Unexpected item in the bagging area

When I opened my wallet I realized that my credit card was missing. 

After a few moments of panic, I remembered that I must have left it inside a self-service till.  Indeed I had - unfortunately it was 50 miles away in a different city (at a branch of the UK’s worst high street retailer). 

When I returned to the store, the manager asked me to choose from a selection of cards that had been left in the machine, which made me feel a little bit less foolish (though not much).  This was a few years ago, and contactless cards (and Apple Pay, Google Pay, etc.) now make things easier.  But there was still that annoying message, which can be roughly translated as "Hey, someone is trying to steal something." 

Apparently Tesco have changed it to something less aggressive, but I still don't like machines talking to me, thanks all the same. 

It's taken a while, but now they are appearing all over Hong Kong, and in a surprising development the self-service tills recently installed in most ParknShop stores in Hong Kong keep quiet about what they think I might be stealing.  

It's not all good news.  ParknShop apparently think it would be amusing to make the customer identify any loose fruit and vegetables by searching through a series of flashcards that are placed next to the till.  Small children are, needless to say, attracted to them much as moths are to a bright light, with equally untidy results.  Wouldn't it be easier to just have images on the screen like everyone else?

So it's safe to say that self-service tills are here to stay.

Spare a thought, though, for Howard Schneider, who developed some of the earliest self-service tills, but who sold his company for a fraction of what it is worth today.  If you want to know more, this podcast from Planet Money is worth a listen.

And today's Cantonese is the name of that ubiquitous supermarket chain: 百佳 baak3 gaai1 (which can be translated as "100s of good things").  No parking, no shopping.

The French Hospital

Spike is back in Hong Kong, having been forced to retire from his job in the Philippines because of the local laws.  Which was quite a surprise to him (and to most people, I guess)
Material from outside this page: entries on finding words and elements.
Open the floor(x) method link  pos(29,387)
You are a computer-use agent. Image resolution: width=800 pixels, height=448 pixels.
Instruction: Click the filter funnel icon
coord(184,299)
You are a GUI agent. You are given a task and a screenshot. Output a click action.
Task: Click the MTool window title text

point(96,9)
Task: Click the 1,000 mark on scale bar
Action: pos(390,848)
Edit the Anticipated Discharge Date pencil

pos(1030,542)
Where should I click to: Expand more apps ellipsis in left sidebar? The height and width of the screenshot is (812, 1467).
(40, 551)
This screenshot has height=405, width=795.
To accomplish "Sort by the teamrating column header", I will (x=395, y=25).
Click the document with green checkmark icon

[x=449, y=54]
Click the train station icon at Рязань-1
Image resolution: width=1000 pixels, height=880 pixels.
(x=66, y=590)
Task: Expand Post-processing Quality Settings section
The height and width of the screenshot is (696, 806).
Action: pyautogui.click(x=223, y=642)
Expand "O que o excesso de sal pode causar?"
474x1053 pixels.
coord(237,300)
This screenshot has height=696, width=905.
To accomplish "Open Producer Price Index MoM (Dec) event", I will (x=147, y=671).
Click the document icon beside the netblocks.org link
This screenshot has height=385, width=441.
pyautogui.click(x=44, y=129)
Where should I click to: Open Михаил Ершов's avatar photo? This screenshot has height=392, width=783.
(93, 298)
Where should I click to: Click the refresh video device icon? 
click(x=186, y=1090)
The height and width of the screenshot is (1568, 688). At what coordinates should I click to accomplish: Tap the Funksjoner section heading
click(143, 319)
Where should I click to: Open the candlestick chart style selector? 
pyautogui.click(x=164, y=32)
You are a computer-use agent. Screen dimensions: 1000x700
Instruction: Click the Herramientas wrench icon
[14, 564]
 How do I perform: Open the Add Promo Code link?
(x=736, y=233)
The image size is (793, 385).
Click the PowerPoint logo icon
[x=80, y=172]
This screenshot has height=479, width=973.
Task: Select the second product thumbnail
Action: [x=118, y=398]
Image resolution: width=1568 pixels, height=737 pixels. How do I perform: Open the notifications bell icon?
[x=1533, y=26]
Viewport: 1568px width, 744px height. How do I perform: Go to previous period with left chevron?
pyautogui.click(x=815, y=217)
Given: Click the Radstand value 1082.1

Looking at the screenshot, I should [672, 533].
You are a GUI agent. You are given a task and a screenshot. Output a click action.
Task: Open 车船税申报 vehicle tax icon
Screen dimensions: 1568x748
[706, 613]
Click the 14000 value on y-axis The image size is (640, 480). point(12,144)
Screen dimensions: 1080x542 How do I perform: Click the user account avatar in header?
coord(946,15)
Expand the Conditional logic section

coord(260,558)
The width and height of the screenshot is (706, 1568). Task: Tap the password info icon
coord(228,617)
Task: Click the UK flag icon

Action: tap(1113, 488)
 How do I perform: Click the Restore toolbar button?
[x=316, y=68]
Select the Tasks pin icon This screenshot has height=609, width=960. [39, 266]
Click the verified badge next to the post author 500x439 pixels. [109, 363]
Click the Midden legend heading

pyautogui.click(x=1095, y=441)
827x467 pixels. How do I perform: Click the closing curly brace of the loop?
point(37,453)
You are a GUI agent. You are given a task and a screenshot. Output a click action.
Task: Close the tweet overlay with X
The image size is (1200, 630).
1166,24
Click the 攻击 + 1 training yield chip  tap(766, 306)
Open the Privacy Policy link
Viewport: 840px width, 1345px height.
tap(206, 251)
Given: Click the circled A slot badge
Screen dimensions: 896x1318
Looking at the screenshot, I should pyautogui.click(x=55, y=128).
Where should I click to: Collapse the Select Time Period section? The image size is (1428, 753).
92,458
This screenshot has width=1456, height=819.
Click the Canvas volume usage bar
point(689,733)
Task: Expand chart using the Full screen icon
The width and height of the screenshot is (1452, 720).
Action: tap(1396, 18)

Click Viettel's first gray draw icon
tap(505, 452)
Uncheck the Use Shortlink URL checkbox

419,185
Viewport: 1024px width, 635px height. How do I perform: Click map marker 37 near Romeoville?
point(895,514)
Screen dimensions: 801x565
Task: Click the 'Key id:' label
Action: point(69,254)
He had to go to the hospital: One of the Dumbest Things I’ve Ever Done

I was surprised that a visit to the emergency ward now costs HK$180 (roughly US$23.50). Of course that’s just a fraction of what it probably costs in the U.S. but even so, five years ago I’m sure it was just HK$100. That’s a big jump in 5 years. Have people stopped betting on the horses? Are HK hospitals charging retaliatory tariffs to U.S. patients?

Obviously the last part isn't true.  That's the rate for holders of a Hong Kong ID card (others have to pay HK$1,230).  But he's right that it was increased from HK$100 about two years ago.

I confess to not fully understanding the charges for healthcare in Hong Kong.  Visiting a GP seems quite expensive, especially considering the "three-minute-visit/five-bags-of-pills policy".   But last time I visited a specialist (in a private hospital) it cost less than Spike paid for his visit to an emergency room.  I suppose that a visit to the hospital pharmacy would increase the total cost, but I was paying for this myself, and I know a better solution for that.

And I can add to my list of places in Hong Kong where the commonly used Cantonese name is totally different from the English name - St Teresa's Hospital (聖德肋撒醫院) is known as "faat gwok yi yun" (法國醫院).  Look it up.